Cube 2: Les Tentatives (Attempts)









TRACK DATA

Composition tool: MuseScore 3, Studio One 6.5 Professional

Recording tool (DAW): Studio One 6.5 Professional

Number of tracks: 45, 3 and 5, for total mix, Coda 1 and Coda 2, respectively

Sound source: Presence XT, Impact XT, Sample One, Maitai (All built-in sound sources of Studio One)

Composition and recording period: Feb 04 2024 - Apr 1 2024


Opus Number: 108

Main tonality: Atonal

Main scale: None

Main time signature: 6-8, 4-4

Main tempo: 74-76 BPM




Analytical approaches from Picasso and Braque


(TM writes:)

This piece, "Cube 2: Les Tentatives (Attempts)", is the second work of the project called "Le Cube Dans Mon Rêve (The Cube In My Dream)."

This is what I restructured from Cube 1, seeing an early Cubism work by Pablo Ruiz Picasso. This is a restructure, rather than remix or re-arrangement. Basically, it "mashes" the motifs of Cube 1 to clusters or sequences of dyads. I composed a "Music Cubistic" piece by regarding dyads as geometric shapes in the Cubistic paintings. 

Cubes 1 and 2 were supposed to be a suite, which was TI's idea, and we were not going to make the rest of Cubes (from 3 to whatever it may be).

As Picasso worked very closely with Georges Braque, it can be said that the mashing method has come from Braque as well. Or, it might have come from other Analytical Cubism works by such artists as Fernand Léger. They worked mostly for figurative arts, rather than abstract, and therefore I reconstructed "figurative" phrases like in Cube 1, which is based on Paul Cézanne' methods, just like Picasso, Braque and so on were influenced by those.
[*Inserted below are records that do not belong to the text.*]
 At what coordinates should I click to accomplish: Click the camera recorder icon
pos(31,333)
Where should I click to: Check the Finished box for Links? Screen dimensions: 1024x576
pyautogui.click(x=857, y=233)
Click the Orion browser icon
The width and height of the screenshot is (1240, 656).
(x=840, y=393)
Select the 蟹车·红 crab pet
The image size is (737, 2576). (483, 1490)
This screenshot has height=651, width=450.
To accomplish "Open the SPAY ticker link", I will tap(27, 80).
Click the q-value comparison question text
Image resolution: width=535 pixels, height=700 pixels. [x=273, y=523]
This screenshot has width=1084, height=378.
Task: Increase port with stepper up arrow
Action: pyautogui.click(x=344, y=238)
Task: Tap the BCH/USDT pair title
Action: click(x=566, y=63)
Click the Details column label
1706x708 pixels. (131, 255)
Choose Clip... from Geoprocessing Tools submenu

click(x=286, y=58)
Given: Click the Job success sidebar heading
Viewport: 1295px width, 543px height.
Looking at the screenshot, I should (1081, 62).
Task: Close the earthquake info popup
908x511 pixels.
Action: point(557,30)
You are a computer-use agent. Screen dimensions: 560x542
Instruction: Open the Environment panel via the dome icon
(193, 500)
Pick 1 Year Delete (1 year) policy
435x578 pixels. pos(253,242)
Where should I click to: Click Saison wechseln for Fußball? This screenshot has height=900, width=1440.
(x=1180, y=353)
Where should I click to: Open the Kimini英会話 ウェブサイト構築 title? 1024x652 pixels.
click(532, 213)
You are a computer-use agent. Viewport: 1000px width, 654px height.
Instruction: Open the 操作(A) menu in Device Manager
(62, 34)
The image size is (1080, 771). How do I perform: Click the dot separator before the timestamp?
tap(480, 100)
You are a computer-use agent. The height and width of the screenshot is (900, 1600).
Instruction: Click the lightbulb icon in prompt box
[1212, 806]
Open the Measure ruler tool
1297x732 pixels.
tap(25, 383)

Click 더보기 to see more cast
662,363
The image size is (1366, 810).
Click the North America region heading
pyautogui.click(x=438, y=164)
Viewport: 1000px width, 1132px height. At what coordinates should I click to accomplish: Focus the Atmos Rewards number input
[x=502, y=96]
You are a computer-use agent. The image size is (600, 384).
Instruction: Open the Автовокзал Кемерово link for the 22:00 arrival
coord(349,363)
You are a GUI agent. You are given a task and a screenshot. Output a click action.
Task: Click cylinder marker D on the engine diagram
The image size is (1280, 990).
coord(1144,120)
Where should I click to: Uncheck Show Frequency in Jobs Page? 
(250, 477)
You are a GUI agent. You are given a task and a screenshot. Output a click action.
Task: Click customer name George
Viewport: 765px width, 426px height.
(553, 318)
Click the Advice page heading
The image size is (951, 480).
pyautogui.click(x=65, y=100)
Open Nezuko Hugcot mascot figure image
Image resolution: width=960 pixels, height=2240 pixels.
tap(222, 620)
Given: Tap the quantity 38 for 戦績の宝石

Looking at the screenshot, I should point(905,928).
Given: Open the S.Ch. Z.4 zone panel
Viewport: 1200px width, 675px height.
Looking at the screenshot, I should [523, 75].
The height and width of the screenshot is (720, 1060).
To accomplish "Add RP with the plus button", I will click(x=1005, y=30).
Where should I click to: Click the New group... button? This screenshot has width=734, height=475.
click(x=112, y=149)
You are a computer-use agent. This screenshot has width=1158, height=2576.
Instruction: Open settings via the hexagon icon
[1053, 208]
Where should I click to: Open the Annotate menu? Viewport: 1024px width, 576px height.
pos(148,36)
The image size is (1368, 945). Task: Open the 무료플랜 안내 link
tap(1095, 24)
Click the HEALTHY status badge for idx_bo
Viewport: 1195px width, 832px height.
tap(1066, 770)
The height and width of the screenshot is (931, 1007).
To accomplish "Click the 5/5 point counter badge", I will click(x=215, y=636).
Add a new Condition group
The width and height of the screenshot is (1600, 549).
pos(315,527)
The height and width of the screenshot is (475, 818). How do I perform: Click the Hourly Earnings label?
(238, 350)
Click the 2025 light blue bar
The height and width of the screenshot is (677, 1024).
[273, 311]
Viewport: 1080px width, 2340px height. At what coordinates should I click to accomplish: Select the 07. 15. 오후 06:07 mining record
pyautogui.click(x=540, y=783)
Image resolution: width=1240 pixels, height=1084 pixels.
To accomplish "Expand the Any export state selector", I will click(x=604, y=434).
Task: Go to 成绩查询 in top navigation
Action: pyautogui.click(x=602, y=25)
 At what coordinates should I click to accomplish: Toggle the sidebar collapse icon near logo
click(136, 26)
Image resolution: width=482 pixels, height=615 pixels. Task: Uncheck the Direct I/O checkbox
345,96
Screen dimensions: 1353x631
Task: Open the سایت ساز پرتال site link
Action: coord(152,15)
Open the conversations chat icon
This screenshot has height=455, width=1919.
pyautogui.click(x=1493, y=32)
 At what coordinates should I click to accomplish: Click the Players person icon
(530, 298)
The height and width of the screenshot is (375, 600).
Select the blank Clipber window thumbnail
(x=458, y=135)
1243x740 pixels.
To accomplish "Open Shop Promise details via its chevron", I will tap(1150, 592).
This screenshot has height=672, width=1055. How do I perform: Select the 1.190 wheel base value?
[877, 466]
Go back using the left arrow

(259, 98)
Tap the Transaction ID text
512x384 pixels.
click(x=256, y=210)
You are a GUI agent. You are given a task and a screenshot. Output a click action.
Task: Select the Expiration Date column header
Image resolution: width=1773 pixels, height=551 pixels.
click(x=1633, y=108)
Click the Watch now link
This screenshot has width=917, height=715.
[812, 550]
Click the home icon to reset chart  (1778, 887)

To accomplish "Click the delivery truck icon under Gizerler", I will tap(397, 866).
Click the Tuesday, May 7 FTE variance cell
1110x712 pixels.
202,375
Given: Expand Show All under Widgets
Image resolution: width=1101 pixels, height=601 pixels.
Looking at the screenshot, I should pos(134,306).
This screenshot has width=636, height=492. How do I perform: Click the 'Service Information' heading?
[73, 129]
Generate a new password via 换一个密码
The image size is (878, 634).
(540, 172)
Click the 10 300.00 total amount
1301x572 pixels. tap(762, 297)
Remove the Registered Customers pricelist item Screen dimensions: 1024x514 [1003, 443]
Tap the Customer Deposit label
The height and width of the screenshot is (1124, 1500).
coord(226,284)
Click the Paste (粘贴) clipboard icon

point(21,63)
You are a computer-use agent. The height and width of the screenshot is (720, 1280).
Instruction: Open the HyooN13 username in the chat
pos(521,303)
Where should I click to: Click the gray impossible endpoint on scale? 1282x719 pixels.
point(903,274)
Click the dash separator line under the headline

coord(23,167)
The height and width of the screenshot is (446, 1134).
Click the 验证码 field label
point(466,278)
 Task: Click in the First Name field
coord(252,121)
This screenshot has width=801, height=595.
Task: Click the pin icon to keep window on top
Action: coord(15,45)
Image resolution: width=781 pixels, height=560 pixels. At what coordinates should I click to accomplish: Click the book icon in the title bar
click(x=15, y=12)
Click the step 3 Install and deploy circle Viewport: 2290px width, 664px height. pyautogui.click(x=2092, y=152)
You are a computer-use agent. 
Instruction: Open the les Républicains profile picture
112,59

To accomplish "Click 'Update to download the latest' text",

The mashed phrases are later transformed to different progressions. I also borrowed Picasso's notion of simultaneous multiple-angled views or inspirations from African sculptures somehow here: For example, in one section the progression goes from A to B next, while in another it progresses reversely or some progression was omitted in another. In essence, the phrase extends at times and contracts at others, which will be further developed in Cube 4.

In the section we call Coda, most of listeners won't be aware of what's happening; the motifs of Cube 1 are mashed to the dyads that emerge in Cube 2, and Coda divides the dyad phrases into three parts and plays those at different tempos.

In the first half of Coda, the tempos are 60, 75 and 100 beats per minute (BPM), meaning that one beat takes 1, 1.25 and 1 and 2/3 seconds, respectively; therefore, they meet each other again after playing 5, 4, 3 beats, respectively, in 5 seconds. As the tempo before Coda is around 75 BPM, 75 BPM is heard like their centre; 60 BPM sounds like quintuplets whereas 100 BPM triplets.

Then, in the second half of Coda, the tempos are speeded up to 61, 76, 101 BPM, respectively. They never meet again precisely until more than 2 hours. So, the three parts gradually and slightly give up being neatly aligned. Such a mathematical design is shown here. One of the three parts remains at the ending, which just resulted from my accidental mis-calculation. Yet, it's fun to make it remain in part intentionally and also to make it a sort of implication from me that something strange is happening here in Coda.

Having made it, I find that what we call Cubistic music is very suitable for digital music. That's why I preferred to continue it further.


The visual is based on CT's "Le Temps Et Le Regard (Time and Gaze)"; she comments on that below.



(TI writes:)

This version is a cubist reworking of Cube 1, which is a further decomposition and reorganisation of the score written by TM.

The tones also follow Cube 1, but are transformed and modulated by EQ and effects, like a painting in which the objects and their colours are deconstructed as Cubes and rearranged.

The sound that sounds like a choir is not a choir sample, but rather a piano reverb component modulated with Bitcrusher and short delays.

However, this is not a new phrase that I added or added to, it is just 'the instrument sound that exists there' 'expressed in such a sound', and is not abstract, but concrete.

Only the effect components are Surrounded, while the acoustic instrumental instrumental are narrowly localised and placed. 

In addition, the instrumental expansions are changed between the first half and the second halfThe track is very complex, with three scenes, each with a different tempo for each individual part, and this involved a very complex process of mixing down and integrating tracks separately, each sounding at its own tempo. The tempo of each part was calculated by hand by TM.




 (CT writes:)

I feel from this music:

Fearlessness. Passion. Decomposition. Attempts. Disintegration. Experimentation.

Unstoppable curiosity and looking everywhere. 

Run and find them in the haze.

Run and float, confused and breathless, until you see unknown beauty.

Discovery.


The visual image: Distorted ‘Hand with ring’

I chose this image to express an attempt to be fearless in the chaos.

Symbol of challenge.

Dazing at one and many things with curiosity from many different stages, angles and directions to explore new possibilities and beauty.